WORK INSTRUCTION 1: In the reflection on losing a friend, in what year did the writer and Jim Barnette serve together on a ministerial team?
WORK INSTRUCTION 2: Pick up the reflection on losing a friend after its final sentence and continue it.

I had a very dear friend died this past week. Jim Barnette was diagnosed with a very rare brain disease several months ago. It only took months for the disease to eat away at his brain and finally his body could no longer support life. I say he was a very dear friend, but truth is that we worked and lived together for a couple of months as part of a ministerial team in 1984. During that time I I was there when he shared with me that he was smitten with Deanna, another member of our team. I was there as he courted this young lady, now understand, he was the kind of guy who would use words like court and smitten. Since then we have hardly seen or talked with each other. I went to Louisville, to be in his wedding, and then Andrea and I stopped in Birmingham, AL, the summer of 2010 to see him and his family. Otherwise, the descriptors of our relationship greatly changed over the 37 years. Even though the relationship changed I still, even this week feel as though I have lost a very dear friend.
Relationship are strange, they can change with the seasons of life, yet somewhere in our brain, and our heart, there will always be a small piece remaining that defined the relationship as it once was.

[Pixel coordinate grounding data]
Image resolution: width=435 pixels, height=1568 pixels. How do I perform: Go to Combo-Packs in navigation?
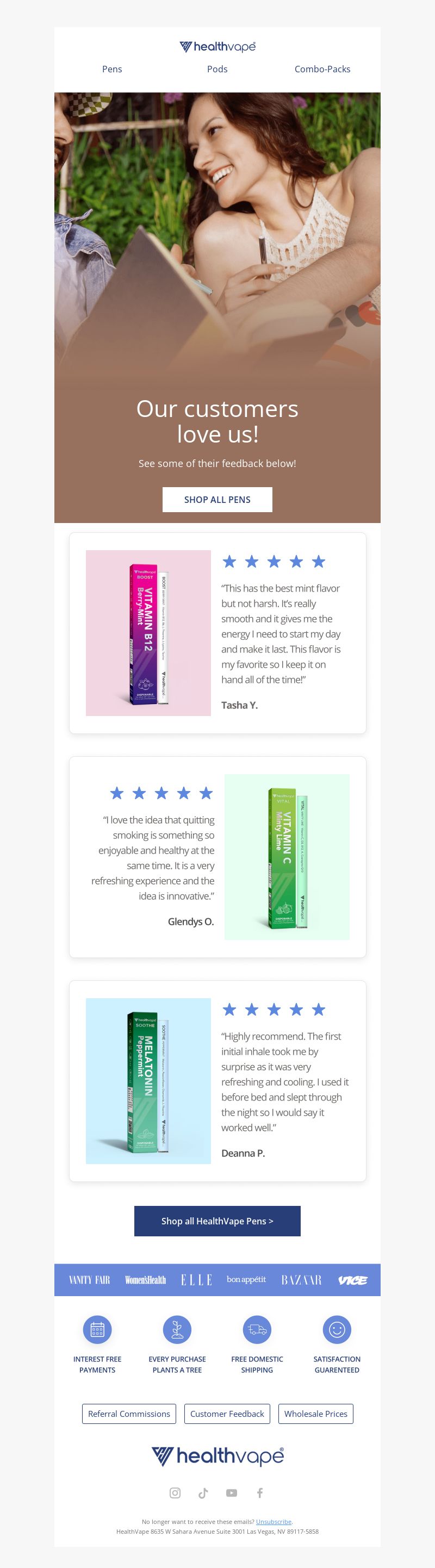coord(322,70)
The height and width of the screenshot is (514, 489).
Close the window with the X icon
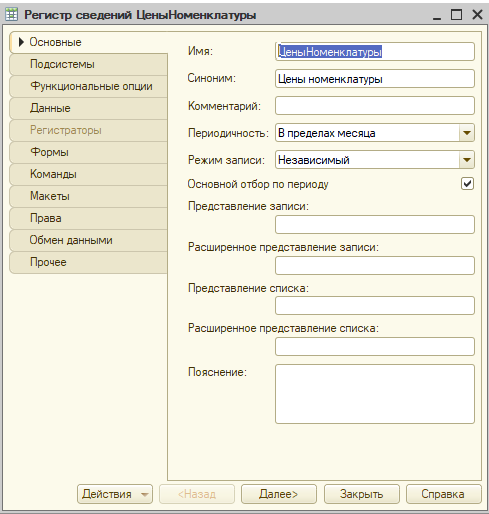477,15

FINAL ANSWER 1: 1984

FINAL ANSWER 2:
In a way, Andrea and I, like many of you, have had to navigate the changes in our relationship with our own kids. The boundaries have changed, they are no longer under our authority, they are no longer in our house, they have grown up and taken the next steps on their paths. We are now figuring out the terms of those old, but now new, relationships.
There is a word for that in the Hebrew, it is the word ‘brit’, an agreement of relationship. While this, in our lives, is usually unspoken – sometimes developing an understanding and agreement of the relationship is a big deal. This is the same idea as ‘treaties’ where one nation, or group, enters into an agreement and terms of coexistence. In the English, this word is interpreted as the word ‘covenant’ but in the Hebrew language it is ‘Brit’.
Especially in the Old Testament, there are a handful of these covenants that define the relationship between God and man. Most Jewish, Christian, and even Islamic scholars say that the first covenant between God and humans was Abraham and Sarah, it was with these two individuals that God gave the promise and hope of and for all of humanity. However, these were not the first humans, nor did they have the first story about humanity. So, we are faced with the very real question, ‘why does it take 12 chapters in the book of Genesis, our origins account, for us to meet Sarah and Abraham the central characters in the development of our faiths.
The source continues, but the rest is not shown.